The Congressional compromise was to create a mandatory, nationwide program except for the six federal judicial districts in North Carolina and Alabama. In those districts, administrative functions continued to be managed as they had historically—i.e., by bankruptcy judges themselves, usually through oversight of administrators appointed by the judges. The U.S. Trustee program managed these functions everywhere else.
Congress funds the U.S. Trustee program from user fees paid to the program, most of which are borne by the debtors in bankruptcy cases. In contrast, the administrators in bankruptcy cases in North Carolina and Alabama are funded from the budget of the federal judiciary. The federal judiciary mostly tried to harmonize these systems by charging fees equivalent to those in the U.S. Trustee program. But when Congress hiked U.S. Trustee program fees in 2017, the judiciary didn’t go along. Consequently, debtors in bankruptcy cases in 48 states were paying dramatically higher fees than those in North Carolina and Alabama.
The Supreme Court had no trouble finding this disparity to be unconstitutional.
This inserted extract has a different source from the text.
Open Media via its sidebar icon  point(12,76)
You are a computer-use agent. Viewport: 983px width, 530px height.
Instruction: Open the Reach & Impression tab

Writing for a unanimous Court, Justice Sonia Sotomayor wrote that while the Constitution’s Bankruptcy Clause gives Congress flexibility to address regional bankruptcy concerns, it does not permit arbitrary distinctions among debtors. This distinction, based on a political compromise, was arbitrary, rather than a response to legitimate regional concerns.
Key Takeaways:
- The Court’s ruling in Siegel v. Fitzgerald was limited to the particulars of the 2017 fee increase. But it’s hard not to think that the Court would also strike down the two-state carveout from the U.S. Trustee program if that issue were presented to it; indeed, the Court found that the controversy “existed only because Congress itself had arbitrarily separated the districts into two different systems . . .”
- The Court left unsettled the question of remedy. The debtors argued they are entitled to refunds of their unconstitutional overpayments. The United States counter-argued that the holding should apply only prospectively, or that the solution is for debtors in North Carolina and Alabama bankruptcies to pay higher fees that match those in other states. This issue will, at least in the short term, be resolved in lower federal courts—although there are already efforts to get the U.S. Supreme Court to decide this issue.